START Stored data

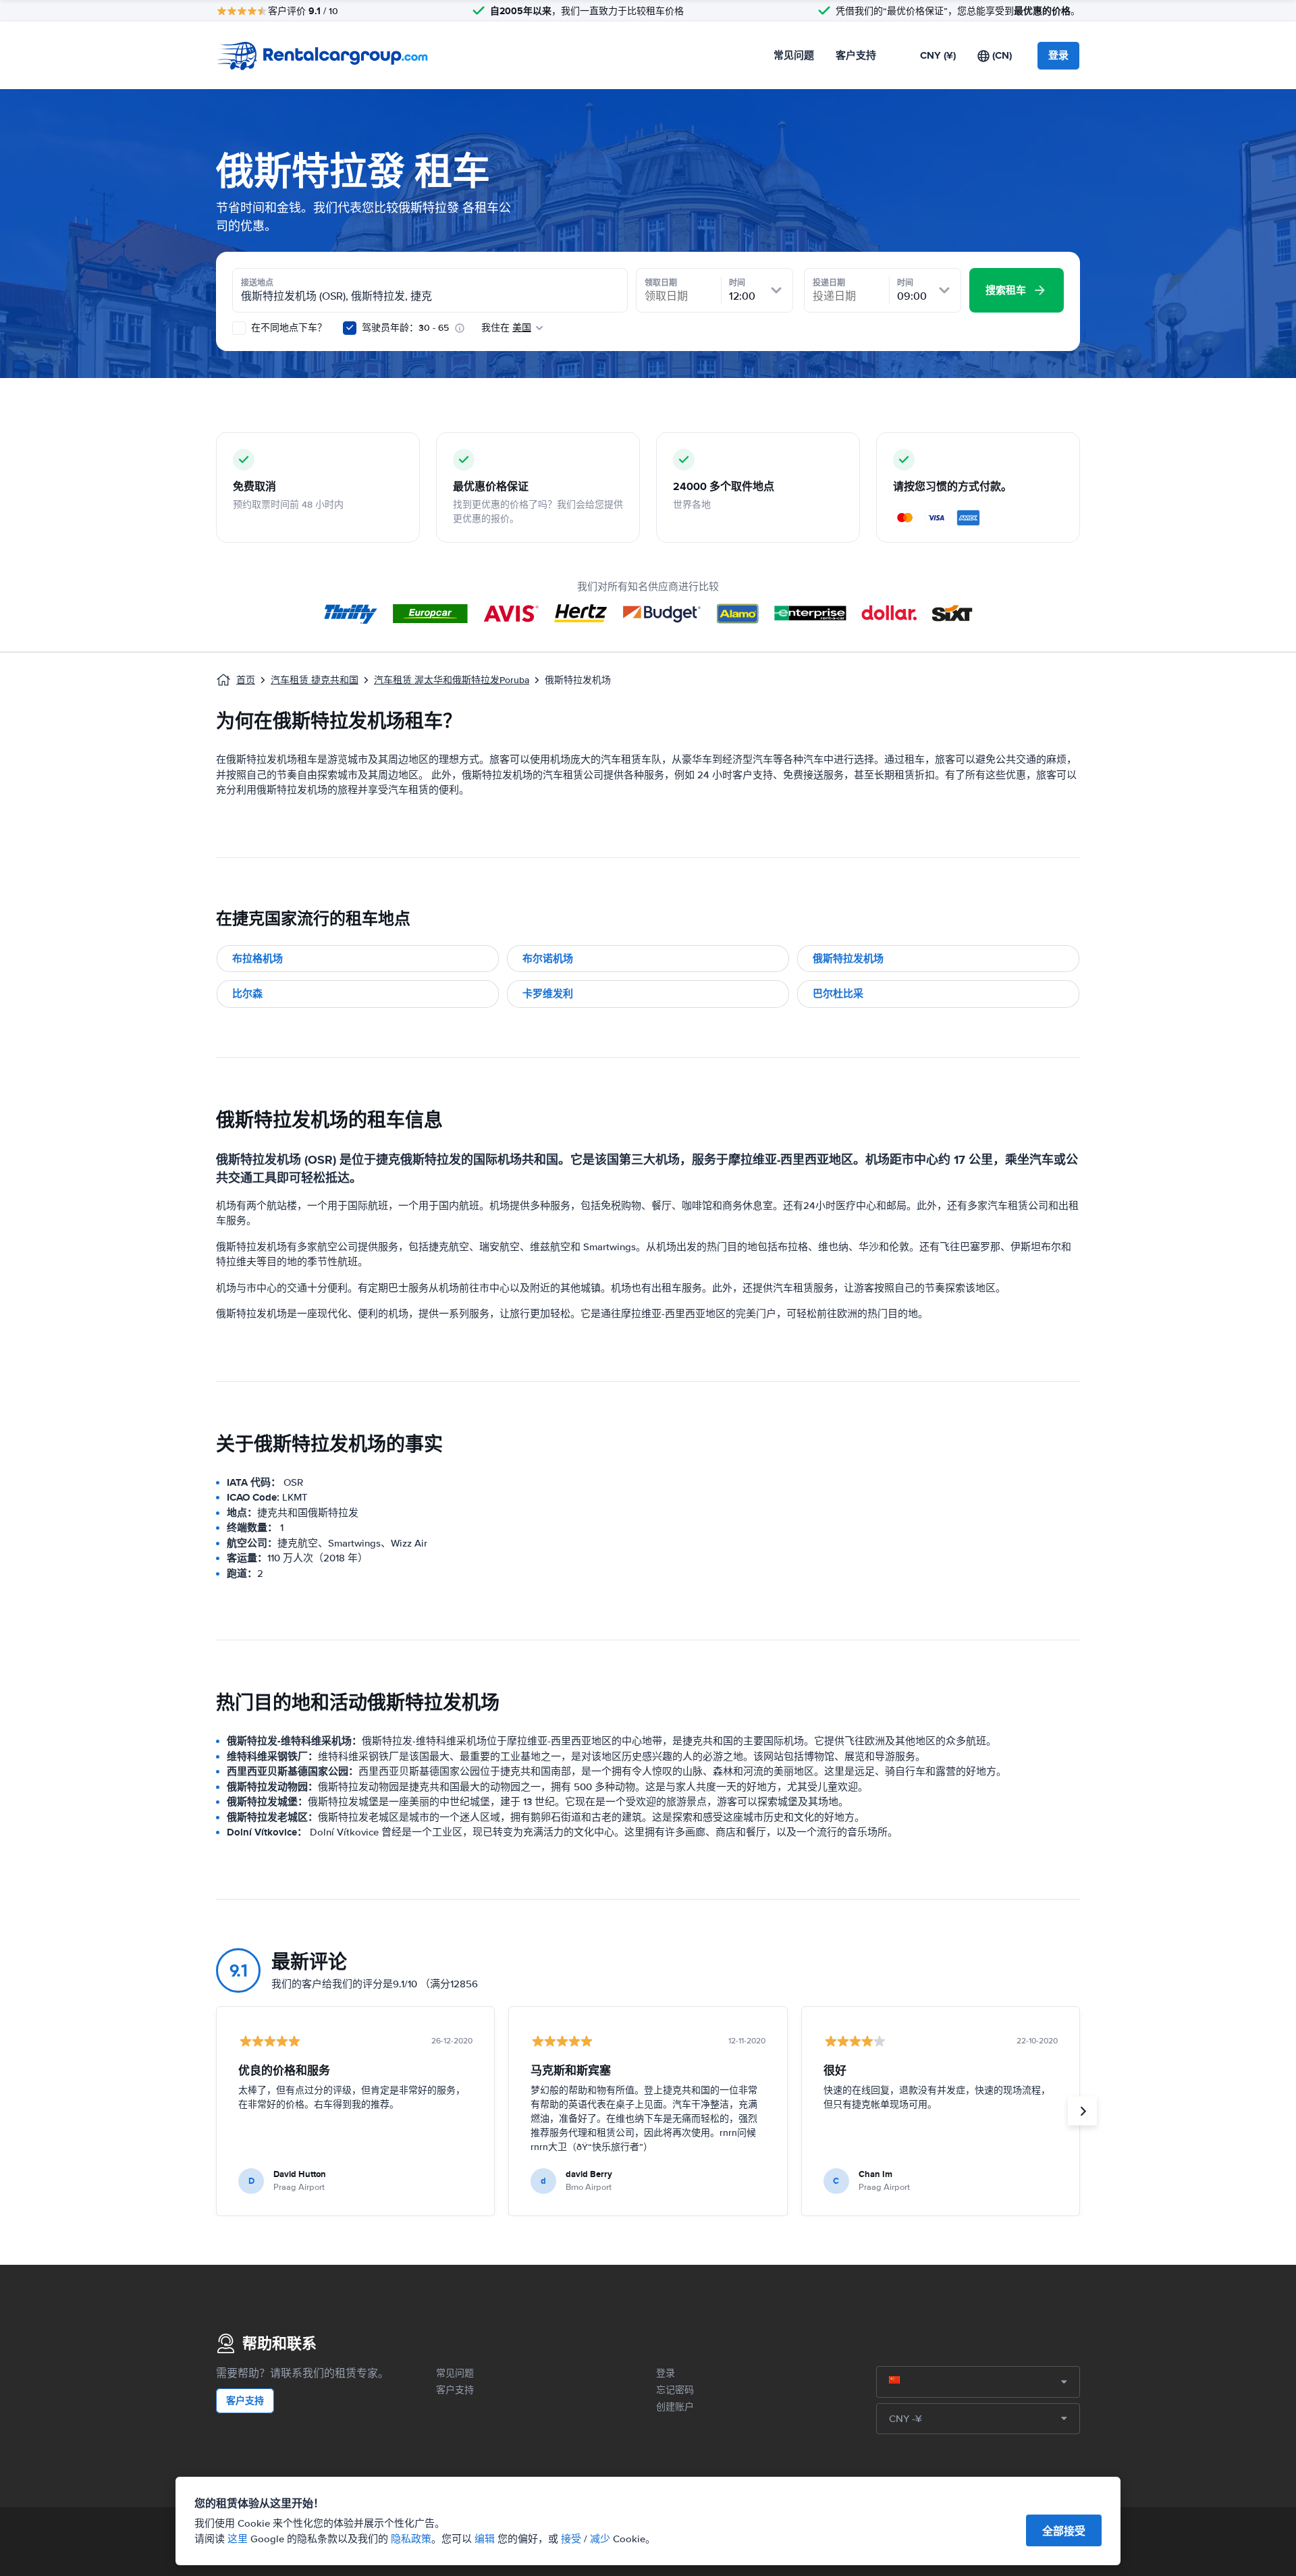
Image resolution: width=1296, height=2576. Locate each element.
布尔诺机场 (547, 958)
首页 (245, 680)
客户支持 (856, 55)
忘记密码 (675, 2390)
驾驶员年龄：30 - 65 (405, 327)
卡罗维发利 (547, 993)
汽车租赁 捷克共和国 (314, 680)
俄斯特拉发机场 (848, 958)
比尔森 (247, 993)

END Stored data

Task prompt -> With the line containing "客户支持 (856, 55)" as the first and the last line of the records as the final one, print exactly the lines in that span.

Answer box ->
客户支持 (856, 55)
忘记密码 (675, 2390)
驾驶员年龄：30 - 65 (405, 327)
卡罗维发利 (547, 993)
汽车租赁 捷克共和国 (314, 680)
俄斯特拉发机场 (848, 958)
比尔森 (247, 993)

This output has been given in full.